# Freakin' Right Doggy!



## Indigo Bully Connection (Dec 21, 2006)

lol, I had a dude come out last night to give me a quote on clearing up the easement behind my property which has a mountain of dirt and a jungle of brush and about 10 good sized trees... he gave me his price and as we were walking back towards the front yard I was shooting my ideas off of the top of my head that I want to do with the back yard... I noticed him eyeing up that nasty falling apart camper that my mom and dad dropped off at my house, since he first got there... he finally strummed up the nerve to ask "what are you going to do with that camper?" Oooh boy did I ever make my move!
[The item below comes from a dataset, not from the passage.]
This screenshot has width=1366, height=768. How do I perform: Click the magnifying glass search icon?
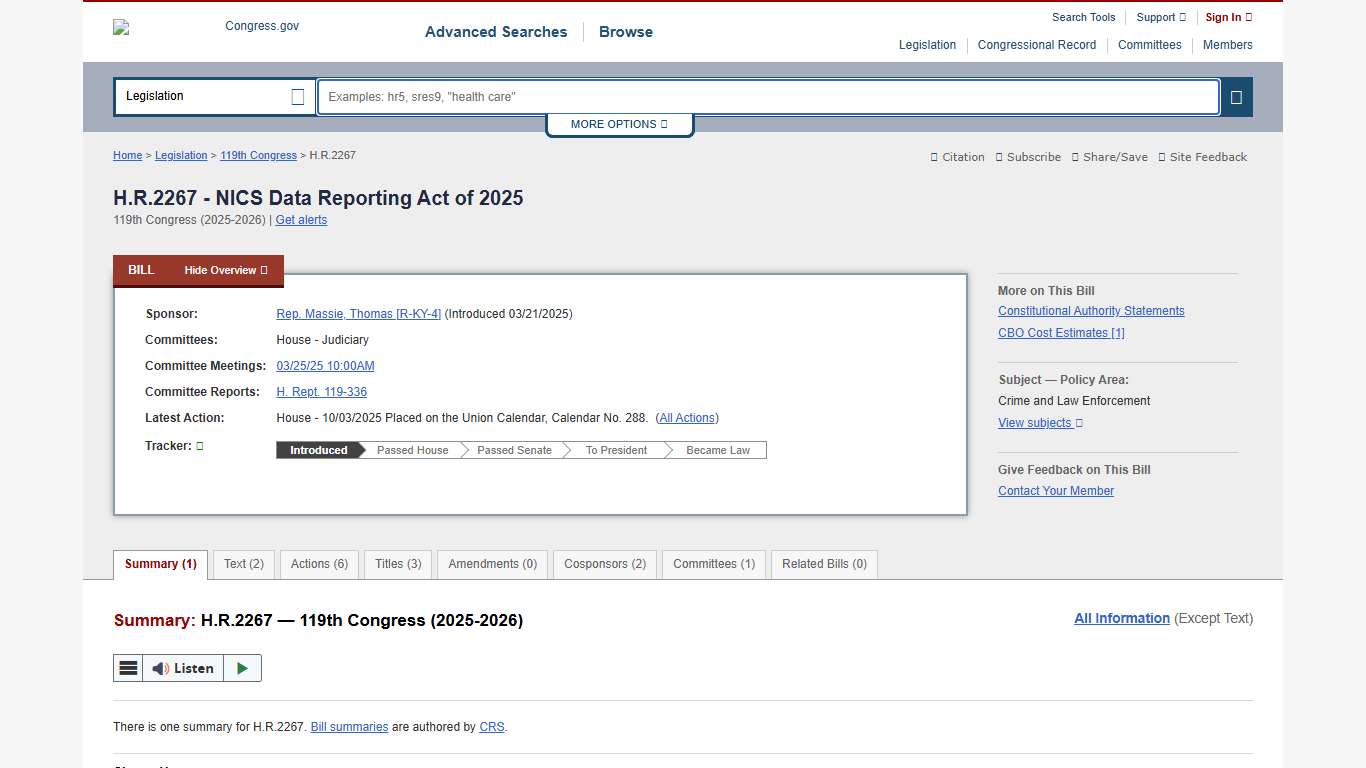click(x=1237, y=97)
I agreed to give him the junky camper (has water damage out the wazzo) for:

1) clear and level about a quarter of an acre, 
2) pour my 81x16 slab for the kennel set up i've been dreaming about making, and to boot, 
3)he's going to move my shed about a quarter to a half acre away and run more electricity for it. 

IDK, i think this is a steal of a deal since that camper was just sitting there rotting away, it kinda looks like the camper is growing from the grass at this point and it's all faded and dry rotted.


----------



## meganc66 (Mar 6, 2009)

OMG thats the coolest Shana!!!!!!!!!
I'm coming over to check it out someday lmao


----------



## Indigo Bully Connection (Dec 21, 2006)

After that's all said and done, I think the only other improvements outside that I think that are worth my while... privacy fencing the back yard, replacing the skirting of the mobile home with something like hardyboard, and another carport closer to the front of the yard... oh yeah a roof kinda structure over the kennels too.


----------



## dixieland (Aug 14, 2009)

Heck yeah you're coming out with the better end of the deal!That's alot of work that he's doing for a water damaged camper.
Post some pics of what all you've had done afterwards.


----------



## Black Rabbit (Nov 14, 2009)

Awesome good deal


----------



## FloorCandy (Feb 19, 2009)

Woo-hoo, way to wheel n deal!


----------



## Chinadog (Sep 14, 2009)

O cool, you scored on that! I want to get the skirting done in brick if I ever get a chance too, I think that looks super nice! You'll have to post pics.


----------



## BLUE PIT BULL MAN (May 22, 2009)

thats highway robbery]


----------



## bluefamily (Aug 8, 2007)

i am cominf for the house warming...or rather yard warming!!! ;>


----------



## American_Pit13 (Apr 23, 2007)

Nice score! I love it when people will trade


----------